• _Records for the exercise_

————————

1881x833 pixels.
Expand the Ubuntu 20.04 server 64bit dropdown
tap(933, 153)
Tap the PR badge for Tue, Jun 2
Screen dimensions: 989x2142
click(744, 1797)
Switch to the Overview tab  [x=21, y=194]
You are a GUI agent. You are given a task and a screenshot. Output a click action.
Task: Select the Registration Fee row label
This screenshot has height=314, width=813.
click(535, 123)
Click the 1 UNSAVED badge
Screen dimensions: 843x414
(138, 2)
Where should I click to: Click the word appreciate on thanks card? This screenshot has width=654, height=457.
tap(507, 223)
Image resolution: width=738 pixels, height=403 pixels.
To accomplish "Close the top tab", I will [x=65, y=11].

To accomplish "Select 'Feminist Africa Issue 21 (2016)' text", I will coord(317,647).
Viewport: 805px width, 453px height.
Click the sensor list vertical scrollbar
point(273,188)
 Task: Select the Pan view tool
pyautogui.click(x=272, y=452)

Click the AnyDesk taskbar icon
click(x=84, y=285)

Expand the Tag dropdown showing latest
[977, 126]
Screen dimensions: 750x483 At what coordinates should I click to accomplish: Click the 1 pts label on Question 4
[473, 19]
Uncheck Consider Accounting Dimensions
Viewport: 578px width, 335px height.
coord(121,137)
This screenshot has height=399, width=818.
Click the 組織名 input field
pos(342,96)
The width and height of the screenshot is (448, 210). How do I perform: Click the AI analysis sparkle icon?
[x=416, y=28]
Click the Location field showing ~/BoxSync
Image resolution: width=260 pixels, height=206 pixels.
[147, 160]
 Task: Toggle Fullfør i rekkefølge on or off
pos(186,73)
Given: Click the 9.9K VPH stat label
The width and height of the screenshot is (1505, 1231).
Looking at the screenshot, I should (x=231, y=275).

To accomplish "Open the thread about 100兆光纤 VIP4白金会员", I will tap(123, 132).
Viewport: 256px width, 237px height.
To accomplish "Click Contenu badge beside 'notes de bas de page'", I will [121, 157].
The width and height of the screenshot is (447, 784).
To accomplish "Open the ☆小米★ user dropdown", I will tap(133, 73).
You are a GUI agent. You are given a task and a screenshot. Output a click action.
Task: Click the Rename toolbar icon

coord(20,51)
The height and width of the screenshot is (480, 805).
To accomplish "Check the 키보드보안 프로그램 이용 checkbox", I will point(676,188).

————————

• _Problem statement_
Copy the records word for word, from the first line through the line that contains "I will coord(317,647).".

• _Result of the task_
1881x833 pixels.
Expand the Ubuntu 20.04 server 64bit dropdown
tap(933, 153)
Tap the PR badge for Tue, Jun 2
Screen dimensions: 989x2142
click(744, 1797)
Switch to the Overview tab  [x=21, y=194]
You are a GUI agent. You are given a task and a screenshot. Output a click action.
Task: Select the Registration Fee row label
This screenshot has height=314, width=813.
click(535, 123)
Click the 1 UNSAVED badge
Screen dimensions: 843x414
(138, 2)
Where should I click to: Click the word appreciate on thanks card? This screenshot has width=654, height=457.
tap(507, 223)
Image resolution: width=738 pixels, height=403 pixels.
To accomplish "Close the top tab", I will [x=65, y=11].

To accomplish "Select 'Feminist Africa Issue 21 (2016)' text", I will coord(317,647).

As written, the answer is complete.